Em roedores (hospedeiros naturais do toxoplasma), o parasita entra no cérebro e torna o animal menos medroso. Eles correm mais riscos – inclusive de virar comida de gato. É assim que se completa o ciclo de vida do parasita. Cistos de toxoplasma também foram encontrados no cérebro de pessoas.
Em uma análise de 42 estudos publicada em 2007, o psiquiatra Fuller Torrey, do Instituto de Pesquisa Médica Stanley, em Chevy Chase, nos Estados Unidos, descobriu que pessoas com esquizofrenia tinham uma probabilidade quase três vezes mais elevada de ter anticorpos para toxoplasma do que as que não tinham a doença. Torrey também descobriu que pessoas que estavam tomando medicação para esquizofrenia tinham níveis mais baixos de anticorpos do que as que não tomavam esses remédios. Ele sugere que as drogas podem reduzir os sintomas em parte por atacar o parasita. Em testes de laboratório, sabe-se que elas fazem isso.

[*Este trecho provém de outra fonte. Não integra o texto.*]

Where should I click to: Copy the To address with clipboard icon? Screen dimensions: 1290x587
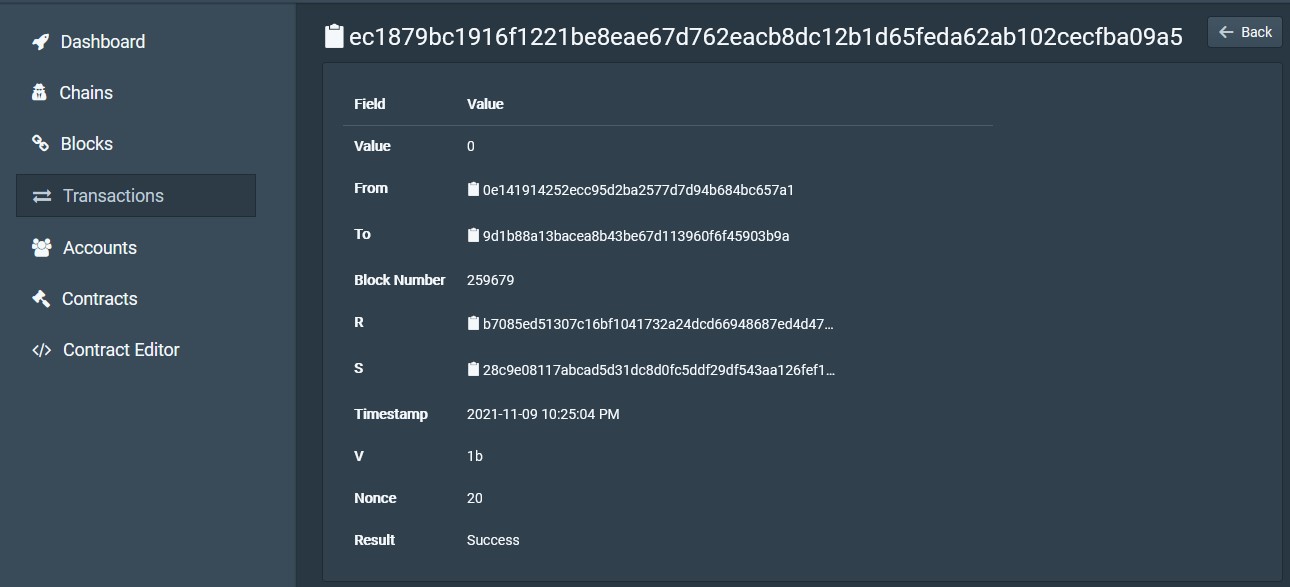click(x=473, y=235)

Torrey e outros pesquisadores suspeitam que o toxoplasma afete o cérebro e, de alguma forma, eleve os níveis do hormônio dopamina. Há muito tempo o excesso de dopamina tem sido associado à esquizofrenia. Acredita também que ele aumente o comportamento de risco.
No início de 2009, uma equipe liderada pelo geneticista Glenn McConkey, da Universidade de Leeds, no Reino Unido, descobriu o que pode ser a prova definitiva. O grupo revelou que o parasita tem dois genes que codificam uma enzima responsável pela produção de dopamina.
Embora ela possa ter outras funções, a equipe acredita que o parasita pode fabricar dopamina para manipular o sistema nervoso de seu hospedeiro. “É um avanço muito importante”, diz a epidemiologista Joanne Webster, do Imperial College London, que há muito tempo estuda o toxoplasma.
Diversos grupos agora tentam desenvolver novas drogas para a esquizofrenia que funcionem por meio da erradicação do parasita. Os remédios existentes têm ação limitada contra a doença e podem ter efeitos colaterais desagradáveis como aumento de peso e espasmos faciais.